TASK REQUIREMENTS: In the sailing account, which country is the last stop where the writers will say goodbye to Pako?

EXTRACT TO READ:
______

05. Mar, 2011

Never a dull moment!

Never a dull moment!

We are currently in Belize and leave soon for our last hop over to Guatemala where we will head up the Rio Dulce river and where, with mixed feelings, we will bid farewell to Pako. As if in anticipation Pako has thrown us a few curved balls over the last couple weeks to keep us on our toes! There are four words we have used OFTEN on this trip at the end of the day (generally with a stiff drink in hand)…. ‘never a dull moment!’

Two recent ‘never a dull moments’ are worth a mention. The first was as we were weaving our way down the shallow waters of Belize, we were approaching a narrow cut between two islands which required us to turn on the engine to motor through. Unfortunately after a few splutters our engine died and refused to come back to life. Without an engine, and approaching a narrow shallow cut we were only left with one option as the winds were not in our favour to get through the main channel. We had to sail through a narrow gap on the opposite side with a charted depth of 0.5ft less than our 5.5ft draft!

Luckily the tides were in our favour but even so the depth gauge dropped to 5ft and the alarm was going mad as we skimmed our way through, leaving a muddy wake behind us… Next challenge was getting into a harbour with no engine but luckily we sailed to the harbour entrance and finally some friendly staff came to our rescue and offered us a tow in! Not a moment too soon as we were getting blown very close to some nasty rocks ashore.

______

DATASET ENTRIES:

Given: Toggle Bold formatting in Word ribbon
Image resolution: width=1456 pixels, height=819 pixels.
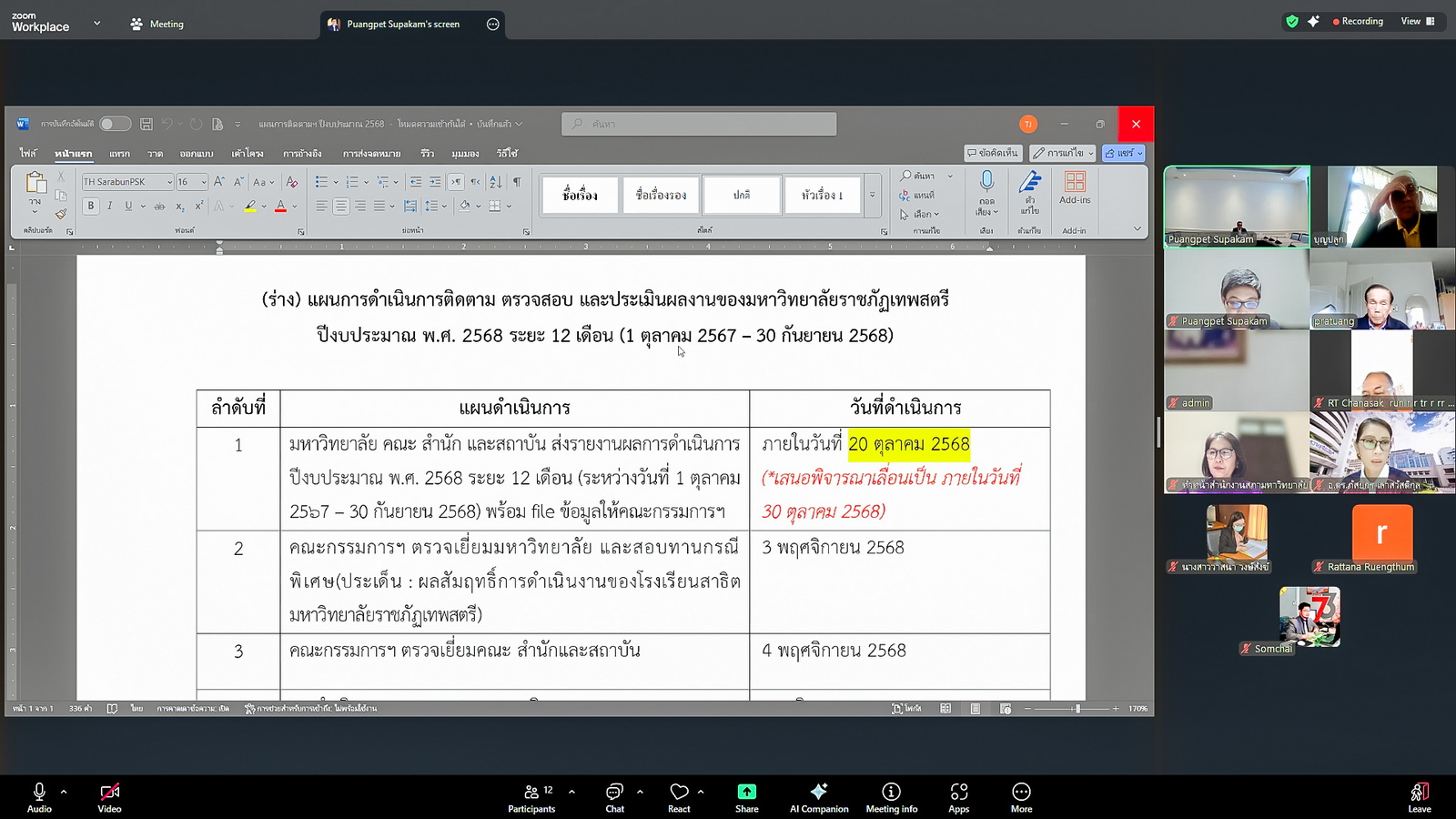Looking at the screenshot, I should click(x=90, y=207).
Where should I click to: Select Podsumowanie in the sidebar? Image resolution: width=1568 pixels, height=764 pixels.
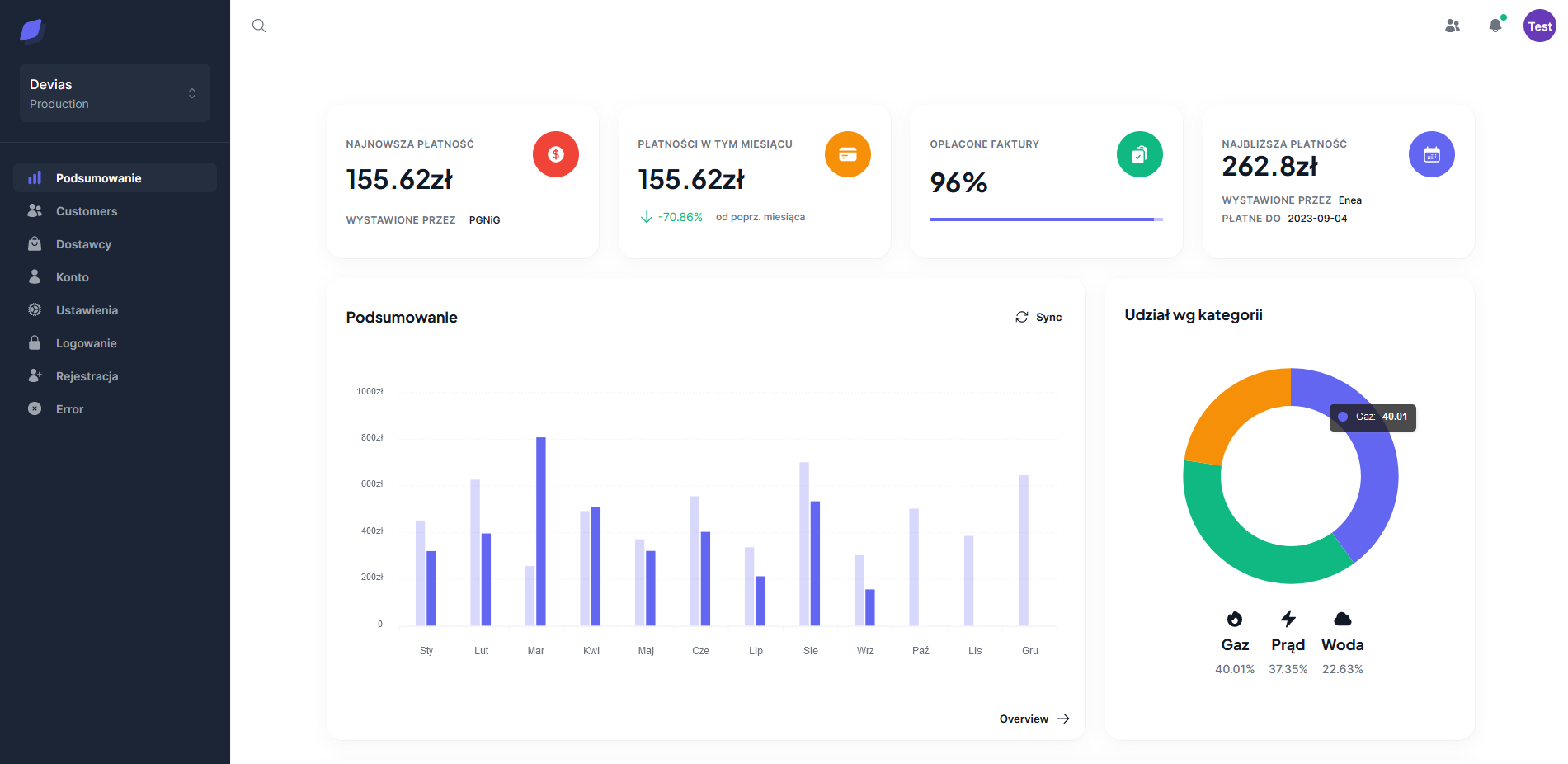tap(98, 178)
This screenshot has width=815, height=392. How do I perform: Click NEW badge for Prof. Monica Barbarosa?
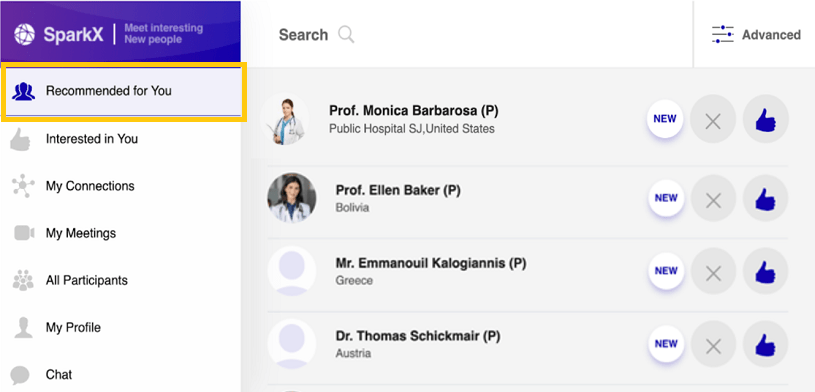point(665,119)
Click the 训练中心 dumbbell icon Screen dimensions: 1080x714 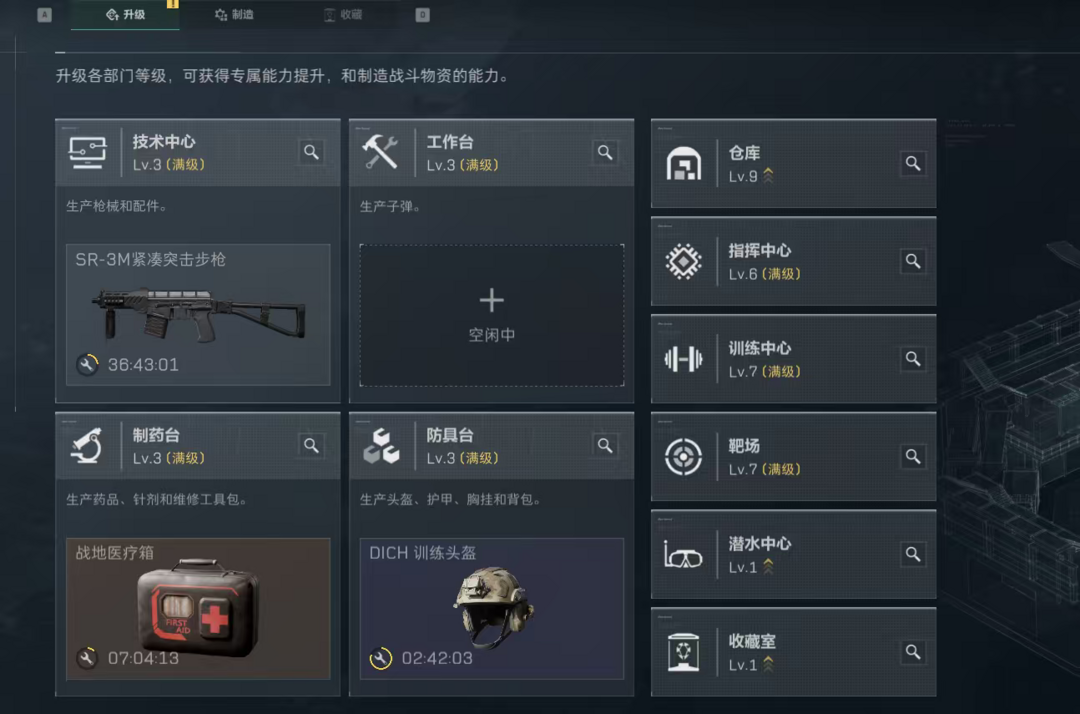(x=683, y=359)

______

RESULT OF THIS EXERCISE: Guatemala, where they will head up the Rio Dulce river.